### SELECTED TEXT
════

Step 07: Update and install software

  • Once you are in, the first thing you should do is to update the package list
  • Run sudo apt update to refresh the package list
  • Then, type sudo apt get upgrade to install the latest updates
    • You can use the -y flag to automatically answer yes to all prompts
  • You can also install software using sudo apt install
  • For example, to install Python 3, run sudo apt install python3
  • To install pip, run sudo apt install python3-pip
  • You can also install Jupyter or any other software you need
  • And we will be ready to go! 🚀

sudo apt update && sudo apt upgrade && sudo apt install python3 && sudo apt install -y python3-pip

Adding files to your instance

  • You can add files to your instance using scp (secure copy)
  • scp is a command-line tool that allows you to copy files securely
  • To copy a file from your local machine to your instance, run scp -i "name-of-your-key.pem" file-to-copy ubuntu@public-ip:/path/to/destination
  • To copy a file from your instance to your local machine, run scp -i "name-of-your-key.pem" ubuntu@public-ip:/path/to/file-to-copy /path/to/destination
  • You can also use scp to copy files between two remote servers
  • Windows users can use WinSCP or PuTTY
  • Open a new terminal (not the one you are using to connect to your instance) and type the following
echo "print('Hello, QTM350!')" > hello.py
scp -i qtm350.pem hello.py ubuntu@XXXXXX.compute-1.amazonaws.com:~ 

  • Don’t forget to replace XXXXXX with your public IP and ~ with the path to your home directory
  • You can check (ls) and run (python3) the file on your instance

Stopping and terminating your instance

  • It is very important to stop or terminate your instance when you are not using it
  • Stopping an instance will pause it and you will not be charged for it (but you will be charged for the storage)
  • Terminating an instance will delete it and you will not be charged for it (but you will lose all data)
  • You can stop or terminate your instance from the Instances page on the AWS Console
  • You can also reboot your instance if it is not responding
  • So let’s stop our instance now! 🛑

Now it is your turn! 🚀

Activity 01

  • Create an EC2 instance on AWS called jupyter
  • Connect to your instance using SSH
  • Update the package list, and install Python 3, pip, and Jupyter
    • sudo apt install python3-notebook
    • source ~/.profile
  • Test it with which python3, which pip3, and which jupyter
  • Open a new terminal and type this to forward your connection to port 8000
    • ssh -i "<your-key>.pem" ubuntu@<public_IPv4_DNS_address_of_your_EC2_instance> -L 8000:localhost:8888
  • Start your Jupyter notebook with jupyter notebook
  • Open your browser and go to http://localhost:8000
  • Copy and paste the token from the terminal
  • Create a new notebook and run print('Hello, QTM350!') (or any other code you like!)

════

### WHAT IS BEING ASKED
Answer these from the EC2 tutorial text:
1. Which flag makes apt automatically answer yes to all prompts?
2. Which tools are suggested for Windows users who need to copy files?
3. When an instance is stopped, what are you still charged for?

════

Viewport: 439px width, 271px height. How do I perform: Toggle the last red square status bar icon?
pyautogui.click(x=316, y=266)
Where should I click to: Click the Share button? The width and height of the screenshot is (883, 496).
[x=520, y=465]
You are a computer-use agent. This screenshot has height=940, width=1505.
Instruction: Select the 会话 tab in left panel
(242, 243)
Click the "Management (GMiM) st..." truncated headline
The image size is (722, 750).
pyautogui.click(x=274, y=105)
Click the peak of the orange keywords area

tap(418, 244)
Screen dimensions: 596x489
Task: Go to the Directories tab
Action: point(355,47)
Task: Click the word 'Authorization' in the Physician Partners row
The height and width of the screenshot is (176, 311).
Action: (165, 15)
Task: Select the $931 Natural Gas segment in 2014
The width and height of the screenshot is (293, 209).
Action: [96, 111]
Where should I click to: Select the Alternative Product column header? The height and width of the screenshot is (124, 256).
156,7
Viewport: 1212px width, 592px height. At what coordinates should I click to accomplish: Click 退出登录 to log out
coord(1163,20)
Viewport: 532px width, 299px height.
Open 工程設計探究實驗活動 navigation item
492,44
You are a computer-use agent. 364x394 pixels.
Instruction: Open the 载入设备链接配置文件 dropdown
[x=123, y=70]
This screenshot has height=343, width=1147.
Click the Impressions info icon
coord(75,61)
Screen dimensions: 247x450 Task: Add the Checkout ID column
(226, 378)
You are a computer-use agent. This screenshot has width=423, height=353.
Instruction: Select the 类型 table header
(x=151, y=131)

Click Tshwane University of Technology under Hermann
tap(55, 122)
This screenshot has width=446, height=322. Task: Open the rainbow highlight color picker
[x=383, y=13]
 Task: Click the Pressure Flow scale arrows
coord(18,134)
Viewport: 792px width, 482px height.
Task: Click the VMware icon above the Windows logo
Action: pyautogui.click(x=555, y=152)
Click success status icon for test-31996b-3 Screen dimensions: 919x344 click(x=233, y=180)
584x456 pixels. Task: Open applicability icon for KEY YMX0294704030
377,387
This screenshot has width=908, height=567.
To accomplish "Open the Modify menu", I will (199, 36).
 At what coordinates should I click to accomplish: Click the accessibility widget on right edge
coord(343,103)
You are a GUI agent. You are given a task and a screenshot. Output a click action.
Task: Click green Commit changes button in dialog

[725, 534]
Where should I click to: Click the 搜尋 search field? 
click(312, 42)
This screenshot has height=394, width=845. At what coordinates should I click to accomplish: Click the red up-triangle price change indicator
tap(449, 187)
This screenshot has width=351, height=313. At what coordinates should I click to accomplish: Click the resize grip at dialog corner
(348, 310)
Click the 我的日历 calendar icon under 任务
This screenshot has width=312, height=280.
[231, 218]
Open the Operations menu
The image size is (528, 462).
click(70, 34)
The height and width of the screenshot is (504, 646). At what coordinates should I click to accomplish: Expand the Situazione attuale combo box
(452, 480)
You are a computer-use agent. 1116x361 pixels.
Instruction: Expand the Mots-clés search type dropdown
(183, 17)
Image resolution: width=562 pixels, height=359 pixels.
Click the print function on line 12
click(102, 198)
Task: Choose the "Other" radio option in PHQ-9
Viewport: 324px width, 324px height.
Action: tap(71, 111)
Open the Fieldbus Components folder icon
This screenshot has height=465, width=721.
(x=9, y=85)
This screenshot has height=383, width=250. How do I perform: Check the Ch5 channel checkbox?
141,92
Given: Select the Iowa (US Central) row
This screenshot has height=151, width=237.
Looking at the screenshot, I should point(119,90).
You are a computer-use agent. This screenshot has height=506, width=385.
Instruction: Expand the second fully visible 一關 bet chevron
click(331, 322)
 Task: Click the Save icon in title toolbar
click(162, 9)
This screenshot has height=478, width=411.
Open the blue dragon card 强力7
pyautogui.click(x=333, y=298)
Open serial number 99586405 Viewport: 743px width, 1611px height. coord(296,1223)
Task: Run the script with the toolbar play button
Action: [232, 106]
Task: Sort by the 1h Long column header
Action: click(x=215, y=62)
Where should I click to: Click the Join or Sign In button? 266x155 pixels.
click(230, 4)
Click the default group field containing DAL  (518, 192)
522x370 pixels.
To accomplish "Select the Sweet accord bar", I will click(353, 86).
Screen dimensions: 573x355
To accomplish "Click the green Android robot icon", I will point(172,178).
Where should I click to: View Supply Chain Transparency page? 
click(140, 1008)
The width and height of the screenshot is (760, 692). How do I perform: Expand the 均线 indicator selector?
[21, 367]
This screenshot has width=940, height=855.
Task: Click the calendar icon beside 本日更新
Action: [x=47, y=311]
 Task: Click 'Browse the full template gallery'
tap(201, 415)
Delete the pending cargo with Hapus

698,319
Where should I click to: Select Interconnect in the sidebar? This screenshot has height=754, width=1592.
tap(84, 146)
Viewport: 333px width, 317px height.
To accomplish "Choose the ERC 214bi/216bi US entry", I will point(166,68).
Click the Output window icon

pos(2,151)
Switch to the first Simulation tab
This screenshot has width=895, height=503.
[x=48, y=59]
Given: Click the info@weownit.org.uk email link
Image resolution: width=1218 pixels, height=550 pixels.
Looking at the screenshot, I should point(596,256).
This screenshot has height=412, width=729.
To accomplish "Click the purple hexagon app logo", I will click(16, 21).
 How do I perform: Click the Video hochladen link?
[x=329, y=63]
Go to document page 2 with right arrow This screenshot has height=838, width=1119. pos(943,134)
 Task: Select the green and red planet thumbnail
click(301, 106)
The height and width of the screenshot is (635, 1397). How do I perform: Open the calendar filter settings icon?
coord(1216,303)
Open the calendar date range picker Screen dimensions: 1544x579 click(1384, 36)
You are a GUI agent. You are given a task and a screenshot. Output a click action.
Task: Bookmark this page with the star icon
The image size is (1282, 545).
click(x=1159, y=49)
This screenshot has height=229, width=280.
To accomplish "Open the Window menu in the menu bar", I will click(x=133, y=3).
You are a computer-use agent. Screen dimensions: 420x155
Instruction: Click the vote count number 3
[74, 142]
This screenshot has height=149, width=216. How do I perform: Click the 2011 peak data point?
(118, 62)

════

### SOLUTION BELOW
1. The -y flag
2. WinSCP or PuTTY
3. Storage